The economic substance of the transaction is that JinkoSolar Investment engages the Financial Institutions to issue the RMB5,500 million Notes to third party investors with a commission of 19% earnings over RMB105 each. Considering the factors that i) these Trusts were established to facilitate the Notes issuance, ii) JinkoSolar Investment has power over when and how many 2029 Notes to be issued to the Trusts, and iii) these Trusts have been limited and cannot conduct other activity, the Company concluded that JinkoSolar Investment is the primary beneficiary of the Trusts and shall consolidate the Trusts.

During the year ended December 31, 2023, certain 2029 Notes was sold at the market through the Trusts with an average selling price of RMB 107 each with total consideration of RMB226 million. As of December 31, 2023, in the Group’s consolidated financials, management recorded long term debt measured at amortized cost with the amount of RMB4,785 million upon market sales of these Notes. Financial liabilities due to the financials institutions were recorded at fair value with the amount of RMB668 million. Profit distributions due to the Financial Institutions with the amount of RMB1 million were recorded as liabilities and debit to “Other income, net” in the Group’s consolidated financials.

In January 2024, JinkoSolar Investment and the Financial Institutions entered into supplemental agreements, pursuant to which, the Trusts will purchase the remaining Notes held by JinkoSolar Investment at a minimum price of RMB103 each and sell to third parties in the market no later than January 31, 2025. In addition, any excess earnings over RMB103 would be shared between JinkoSolar Investment and the Financial Institutions based on the ratio of 65% and 35% in the form of dividends of the Trusts, which shall be applied retrospectively to all the transactions with the Trusts.

During the year ended December 31, 2024, certain 2029 Notes was sold at the market through the Trusts with an average selling price of RMB 102.9 each with total consideration of RMB3,680 million. As of December 31, 2024, in the Group’s consolidated financials, management recorded long term debt measured at amortized cost with the amount of RMB8,606 million upon market sales of these Notes and related issuance costs amounted to RMB 5.5 million were recorded as deferred issuance cost as of December 31, 2024 (Note 13). Financial liabilities due to the financials institutions were recorded at fair value with the amount of RMB2,706 million. Gain from change in fair value of the financial liabilities with the amount of RMB35 million were recorded in “Other income, net” in the Group’s consolidated financials for the year ended December 31, 2024.

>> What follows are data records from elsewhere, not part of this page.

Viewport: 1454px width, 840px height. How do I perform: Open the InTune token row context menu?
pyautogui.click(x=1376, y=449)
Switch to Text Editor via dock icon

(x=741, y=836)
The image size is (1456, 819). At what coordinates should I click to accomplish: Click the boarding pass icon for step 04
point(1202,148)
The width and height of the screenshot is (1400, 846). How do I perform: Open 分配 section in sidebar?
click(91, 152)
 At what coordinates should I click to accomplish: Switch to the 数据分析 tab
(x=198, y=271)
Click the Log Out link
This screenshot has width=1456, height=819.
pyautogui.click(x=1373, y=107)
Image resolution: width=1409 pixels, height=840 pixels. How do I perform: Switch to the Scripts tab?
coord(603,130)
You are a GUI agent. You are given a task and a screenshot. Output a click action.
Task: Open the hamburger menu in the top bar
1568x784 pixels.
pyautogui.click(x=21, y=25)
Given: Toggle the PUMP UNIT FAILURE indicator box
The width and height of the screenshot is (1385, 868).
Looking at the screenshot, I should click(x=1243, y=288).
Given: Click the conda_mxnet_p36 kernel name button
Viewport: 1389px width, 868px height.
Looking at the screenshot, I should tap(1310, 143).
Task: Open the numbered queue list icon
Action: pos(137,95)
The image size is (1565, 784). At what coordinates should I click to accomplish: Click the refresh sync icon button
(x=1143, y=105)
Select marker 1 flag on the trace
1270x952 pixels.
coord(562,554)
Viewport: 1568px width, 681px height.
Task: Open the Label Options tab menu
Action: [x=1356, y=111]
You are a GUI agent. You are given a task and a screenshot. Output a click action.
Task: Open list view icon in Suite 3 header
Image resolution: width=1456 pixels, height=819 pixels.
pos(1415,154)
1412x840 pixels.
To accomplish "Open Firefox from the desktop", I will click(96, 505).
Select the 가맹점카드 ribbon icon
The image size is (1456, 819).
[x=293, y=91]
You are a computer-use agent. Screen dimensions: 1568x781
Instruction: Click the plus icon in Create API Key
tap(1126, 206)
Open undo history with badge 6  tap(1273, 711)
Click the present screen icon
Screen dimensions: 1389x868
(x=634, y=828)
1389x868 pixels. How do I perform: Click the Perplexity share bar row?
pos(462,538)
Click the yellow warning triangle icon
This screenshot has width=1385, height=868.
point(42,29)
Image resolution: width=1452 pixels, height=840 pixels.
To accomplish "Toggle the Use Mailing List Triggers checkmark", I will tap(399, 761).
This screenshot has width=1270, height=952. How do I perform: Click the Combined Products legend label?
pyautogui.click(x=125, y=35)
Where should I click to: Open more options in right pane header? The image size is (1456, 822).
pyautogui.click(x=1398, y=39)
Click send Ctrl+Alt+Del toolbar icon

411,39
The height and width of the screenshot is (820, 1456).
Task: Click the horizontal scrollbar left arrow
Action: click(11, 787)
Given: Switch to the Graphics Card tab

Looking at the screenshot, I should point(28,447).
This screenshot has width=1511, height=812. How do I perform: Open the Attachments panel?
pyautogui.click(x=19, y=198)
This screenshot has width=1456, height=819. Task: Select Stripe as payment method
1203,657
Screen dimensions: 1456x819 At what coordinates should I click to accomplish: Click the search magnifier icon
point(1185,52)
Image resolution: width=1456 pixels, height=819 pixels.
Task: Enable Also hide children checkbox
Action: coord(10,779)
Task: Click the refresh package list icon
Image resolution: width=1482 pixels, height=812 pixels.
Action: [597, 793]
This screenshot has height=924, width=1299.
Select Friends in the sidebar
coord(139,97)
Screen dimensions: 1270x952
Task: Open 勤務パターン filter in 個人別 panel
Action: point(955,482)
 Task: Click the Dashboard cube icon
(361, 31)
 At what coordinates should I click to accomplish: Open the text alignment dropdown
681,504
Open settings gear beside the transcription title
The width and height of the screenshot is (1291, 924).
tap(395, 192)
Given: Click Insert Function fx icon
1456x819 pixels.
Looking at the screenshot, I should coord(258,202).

During the year ended December 31, 2025, certain 2029 Notes was sold at the market through the Trusts with an average selling price of RMB 105.4 each with total consideration of RMB1,756 million. As of December 31, 2025, in the Group’s consolidated financials, management recorded long term debt measured at amortized cost with the amount of RMB10,595 million upon market sales of these Notes as of December 31, 2025. Financial liabilities due to the financials institutions were recorded at fair value with the amount of RMB64 million. Loss from change in fair value of the financial liabilities with the amount of RMB145 million were recorded in “Other income/(loss), net” in the Group’s consolidated financials for the year ended December 31, 2025. For the year ended December 31, 2023, 2024 and 2025, the Company settled nil, nil and RMB 2,787 million liabilities to the Financial Institutions(Note 31).